There was no radio equipment on the plane so they knew they would have to fly VFR. When they departed Altus, the weather bureau forecasted clear weather. After flying for a while, they ran into clouds and climbed above them. The weather ahead seemed to be getting worse with the clouds rising to 20,000 feet. The Benz brothers decided to turn around. The nearest airfield they sighted was at Perry, Okla. The brothers landed the B-17 and caught rides back to North Dakota to raise money for more gas and oil before going back for the Fortress. The #3 engine had lost a lot of oil so they had to fill it back up. After refueling the brothers took off for Dickinson before delivering it to Hazen.

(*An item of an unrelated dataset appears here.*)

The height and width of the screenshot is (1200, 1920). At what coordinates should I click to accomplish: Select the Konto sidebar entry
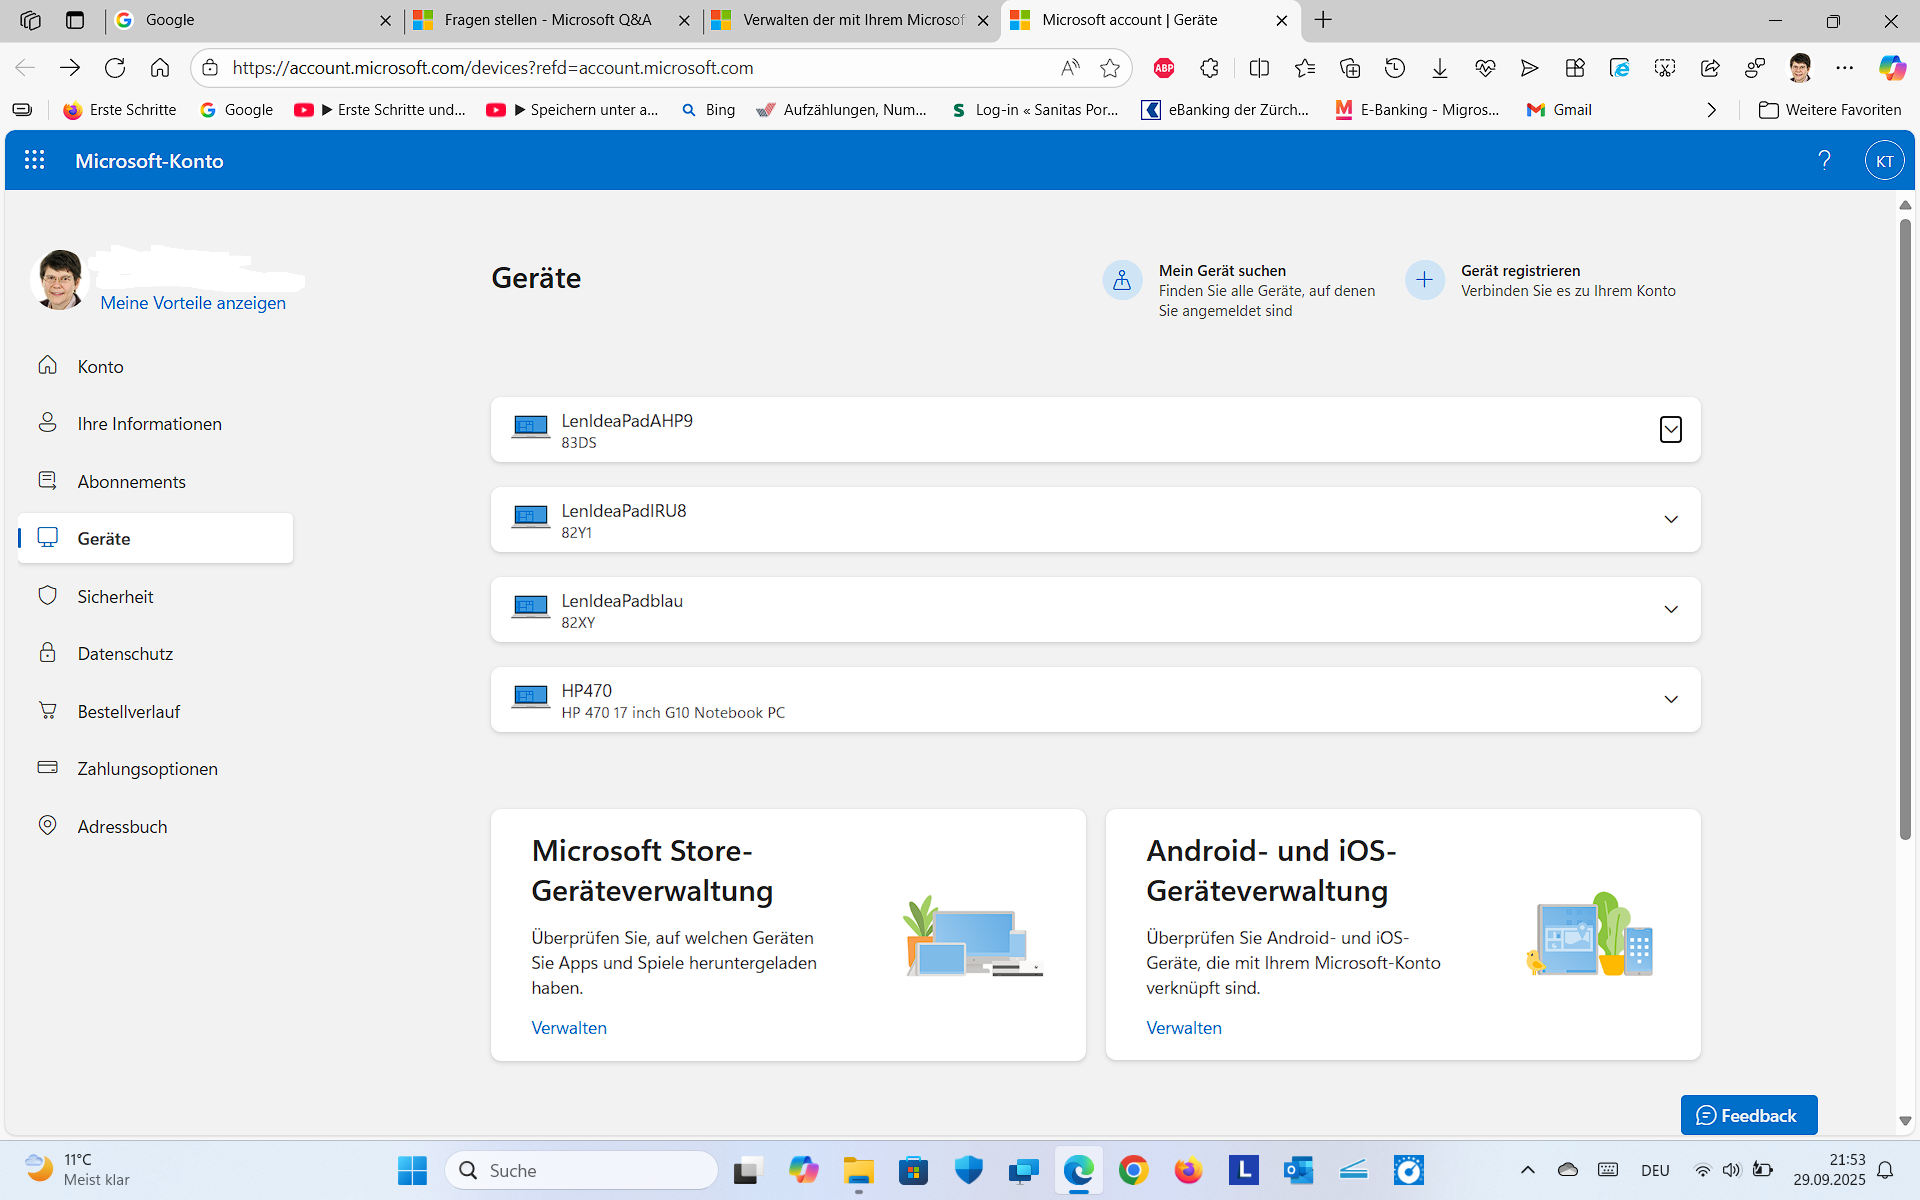[x=100, y=366]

When they arrived at Dickinson the #3 engine was smoking badly and the local police raced to the airport to make sure they were OK. They knew they would lose oil on the way, so they added more oil before heading to Hazen a few days later.

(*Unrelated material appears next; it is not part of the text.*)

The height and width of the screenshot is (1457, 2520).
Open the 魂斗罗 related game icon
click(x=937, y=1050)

It was a calm day when the Benz brothers roared over Hazen and landed in a pasture just south of town. The ground was softer than expected and the plane’s wheels sunk in the sod and nosed over, bending the prop tips on the number 2 engine. The whole town had turned out to see the landing and a bunch of the high school boys were able to pull the bombers tail back down.
The plane sat in that spot for several years as kind of a memorial to WWII. Its not known if it ever was used for educational purposes but people would crawl through the plane and scavenged parts.
In 1951 several men came and started working on the plane. They took the #2 prop to Herman Mayer, the town blacksmith, and he did an excellent job pounding the blades back in shape.
One winter morning, when the ground was frozen and a 40 mile an hour wind was blowing from the northwest, these guys turned the plane into the wind, and with no one to witness it, flew away from Hazen.
About 5 years after the B-17 left Hazen, Rudy Froeschle was practicing medicine in Tioga. One day, he treated a pilot who had been in a plane accident while crop dusting…… turned out to be the man who flew the B-17 from Hazen. Rudy found out the plane had been delivered to a buyer in Florida who equipped it for aerial photography.
After several years it was sold to Canadian company who used it for aerial photography all over the world. It changed hands several times while in this capacity. In its next life (1971 to 1982) the B-17 was outfitted with slurry tanks and served as a fire bomber in South Dakota and New Mexico.
The bomber was retired and displayed at the Pima Air Museum in Arizona, 1982—1984. In 1984 it was purchased by the Smithsonian National Air and Space Museum in Washington DC and stored in an open hanger at the Dulles airport.
In 2011 the plane was donated to the Mighty Eighth Air Force Museum in Pooler, Georgia. Extensive restoration was started and brought back to its original glory as the famous B-17, “City of Savannah”. It is now the center piece of the museum and considered the finest B-17 Fortress static display in the world.
Sources:
Article from the Hazen Star, 13 Nov. 2008 by Chris Gessele.